───── DATEN ZUR BEARBEITUNG

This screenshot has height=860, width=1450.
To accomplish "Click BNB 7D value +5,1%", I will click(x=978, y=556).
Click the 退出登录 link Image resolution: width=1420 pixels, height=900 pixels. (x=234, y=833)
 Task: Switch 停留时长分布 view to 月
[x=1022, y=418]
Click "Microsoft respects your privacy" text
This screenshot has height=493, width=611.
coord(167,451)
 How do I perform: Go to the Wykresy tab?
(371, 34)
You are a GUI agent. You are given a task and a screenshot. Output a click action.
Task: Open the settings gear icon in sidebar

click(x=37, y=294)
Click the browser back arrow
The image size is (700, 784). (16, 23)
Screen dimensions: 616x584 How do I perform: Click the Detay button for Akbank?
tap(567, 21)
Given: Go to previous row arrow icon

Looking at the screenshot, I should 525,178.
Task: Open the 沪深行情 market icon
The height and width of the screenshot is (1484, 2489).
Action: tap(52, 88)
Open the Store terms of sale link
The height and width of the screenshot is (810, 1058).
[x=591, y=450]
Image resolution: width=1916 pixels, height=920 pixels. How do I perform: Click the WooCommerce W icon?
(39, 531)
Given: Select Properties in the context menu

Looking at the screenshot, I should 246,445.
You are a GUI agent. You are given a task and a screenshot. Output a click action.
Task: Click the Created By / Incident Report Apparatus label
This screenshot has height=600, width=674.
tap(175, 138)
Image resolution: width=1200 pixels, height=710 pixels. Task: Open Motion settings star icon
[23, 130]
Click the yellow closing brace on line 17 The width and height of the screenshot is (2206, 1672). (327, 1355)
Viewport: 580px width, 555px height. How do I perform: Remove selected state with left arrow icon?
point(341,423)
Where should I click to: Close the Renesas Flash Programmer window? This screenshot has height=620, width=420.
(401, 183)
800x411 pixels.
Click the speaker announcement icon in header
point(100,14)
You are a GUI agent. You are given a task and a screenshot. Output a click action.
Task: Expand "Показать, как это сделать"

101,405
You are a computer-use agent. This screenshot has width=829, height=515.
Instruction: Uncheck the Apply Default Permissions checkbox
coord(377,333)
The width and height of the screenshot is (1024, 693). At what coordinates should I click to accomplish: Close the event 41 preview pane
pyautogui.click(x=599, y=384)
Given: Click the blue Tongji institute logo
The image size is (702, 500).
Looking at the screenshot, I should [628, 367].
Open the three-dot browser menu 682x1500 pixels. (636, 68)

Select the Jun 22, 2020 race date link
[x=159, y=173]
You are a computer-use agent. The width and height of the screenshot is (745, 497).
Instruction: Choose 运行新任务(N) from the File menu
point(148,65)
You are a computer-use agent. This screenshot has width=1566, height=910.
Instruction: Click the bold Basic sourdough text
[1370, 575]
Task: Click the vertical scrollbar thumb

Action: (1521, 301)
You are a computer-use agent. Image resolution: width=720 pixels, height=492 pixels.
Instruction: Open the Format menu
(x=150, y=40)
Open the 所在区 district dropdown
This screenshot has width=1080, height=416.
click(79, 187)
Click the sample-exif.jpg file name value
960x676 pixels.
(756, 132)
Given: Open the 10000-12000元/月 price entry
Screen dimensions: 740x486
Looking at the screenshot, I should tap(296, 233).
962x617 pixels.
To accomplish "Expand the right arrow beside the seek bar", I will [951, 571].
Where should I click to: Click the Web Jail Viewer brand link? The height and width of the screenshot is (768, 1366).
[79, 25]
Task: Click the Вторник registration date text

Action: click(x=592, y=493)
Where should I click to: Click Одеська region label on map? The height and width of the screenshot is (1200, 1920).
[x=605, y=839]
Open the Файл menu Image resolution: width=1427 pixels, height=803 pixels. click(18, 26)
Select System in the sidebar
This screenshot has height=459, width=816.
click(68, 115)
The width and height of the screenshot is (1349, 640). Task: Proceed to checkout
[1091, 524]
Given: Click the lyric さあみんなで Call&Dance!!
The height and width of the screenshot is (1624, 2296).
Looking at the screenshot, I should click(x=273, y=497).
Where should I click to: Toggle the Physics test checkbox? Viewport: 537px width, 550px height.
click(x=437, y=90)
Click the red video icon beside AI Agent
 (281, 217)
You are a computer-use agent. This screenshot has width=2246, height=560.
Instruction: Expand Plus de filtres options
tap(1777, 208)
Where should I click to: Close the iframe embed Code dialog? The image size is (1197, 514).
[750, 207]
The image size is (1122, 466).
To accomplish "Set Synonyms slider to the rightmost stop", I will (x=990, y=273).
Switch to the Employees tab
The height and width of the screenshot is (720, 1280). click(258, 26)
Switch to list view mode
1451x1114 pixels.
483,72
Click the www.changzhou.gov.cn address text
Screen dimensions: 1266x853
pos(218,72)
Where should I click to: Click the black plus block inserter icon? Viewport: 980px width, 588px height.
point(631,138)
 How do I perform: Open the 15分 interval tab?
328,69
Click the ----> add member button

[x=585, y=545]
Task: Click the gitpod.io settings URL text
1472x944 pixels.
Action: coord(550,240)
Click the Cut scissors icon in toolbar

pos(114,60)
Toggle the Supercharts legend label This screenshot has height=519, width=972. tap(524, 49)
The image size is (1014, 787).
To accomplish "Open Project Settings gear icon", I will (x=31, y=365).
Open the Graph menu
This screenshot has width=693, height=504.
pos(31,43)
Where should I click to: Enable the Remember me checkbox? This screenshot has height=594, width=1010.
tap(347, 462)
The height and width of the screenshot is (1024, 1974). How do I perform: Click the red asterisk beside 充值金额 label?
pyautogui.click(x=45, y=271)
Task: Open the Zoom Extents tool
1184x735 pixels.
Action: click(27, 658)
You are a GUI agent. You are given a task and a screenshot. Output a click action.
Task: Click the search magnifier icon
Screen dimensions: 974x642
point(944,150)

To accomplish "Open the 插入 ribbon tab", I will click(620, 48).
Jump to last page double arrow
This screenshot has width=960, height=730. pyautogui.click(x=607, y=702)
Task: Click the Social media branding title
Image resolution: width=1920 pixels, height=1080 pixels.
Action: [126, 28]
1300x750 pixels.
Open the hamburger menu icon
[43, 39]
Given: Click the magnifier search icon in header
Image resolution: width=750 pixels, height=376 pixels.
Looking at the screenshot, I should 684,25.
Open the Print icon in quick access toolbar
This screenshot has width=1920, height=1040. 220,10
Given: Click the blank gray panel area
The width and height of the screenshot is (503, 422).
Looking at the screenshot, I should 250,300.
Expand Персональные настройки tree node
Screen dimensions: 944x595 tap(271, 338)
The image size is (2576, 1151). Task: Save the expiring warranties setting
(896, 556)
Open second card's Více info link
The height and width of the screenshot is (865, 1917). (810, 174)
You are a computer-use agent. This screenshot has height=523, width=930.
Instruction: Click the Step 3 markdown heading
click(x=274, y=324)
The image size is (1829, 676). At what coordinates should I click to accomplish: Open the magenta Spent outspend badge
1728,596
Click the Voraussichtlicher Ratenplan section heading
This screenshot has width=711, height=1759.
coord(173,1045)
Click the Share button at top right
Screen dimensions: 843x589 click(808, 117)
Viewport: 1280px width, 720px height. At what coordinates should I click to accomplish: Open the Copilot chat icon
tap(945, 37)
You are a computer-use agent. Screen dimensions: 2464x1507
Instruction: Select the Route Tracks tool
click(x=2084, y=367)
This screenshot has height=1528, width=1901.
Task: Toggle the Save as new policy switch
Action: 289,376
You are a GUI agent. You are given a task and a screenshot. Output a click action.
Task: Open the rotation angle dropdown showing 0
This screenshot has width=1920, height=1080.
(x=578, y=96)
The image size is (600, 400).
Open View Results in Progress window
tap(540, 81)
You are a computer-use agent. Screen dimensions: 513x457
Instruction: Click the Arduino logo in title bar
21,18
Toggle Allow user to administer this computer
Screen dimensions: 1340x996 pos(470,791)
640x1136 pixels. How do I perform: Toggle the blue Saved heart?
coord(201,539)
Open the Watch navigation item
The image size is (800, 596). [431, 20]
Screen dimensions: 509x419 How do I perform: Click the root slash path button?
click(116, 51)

──────────

**KURZE ÜBUNG:** Ordne bitte die Zeilen der Einträge als Markdown-Tabelle mit den Spalten „Nr.“ und „Zeile“ an und lass Leerzeilen weg. Beginne bei der Zeile, die „Toggle Allow user to administer this computer“ enthält, und höre nach der letzten Zeile der Einträge auf.

**ANTWORT ZUR AUFGABE:**
| Nr. | Zeile |
|---|---|
| 1 | Toggle Allow user to administer this computer |
| 2 | Screen dimensions: 1340x996 pos(470,791) |
| 3 | 640x1136 pixels. How do I perform: Toggle the blue Saved heart? |
| 4 | coord(201,539) |
| 5 | Open the Watch navigation item |
| 6 | The image size is (800, 596). [431, 20] |
| 7 | Screen dimensions: 509x419 How do I perform: Click the root slash path button? |
| 8 | click(116, 51) |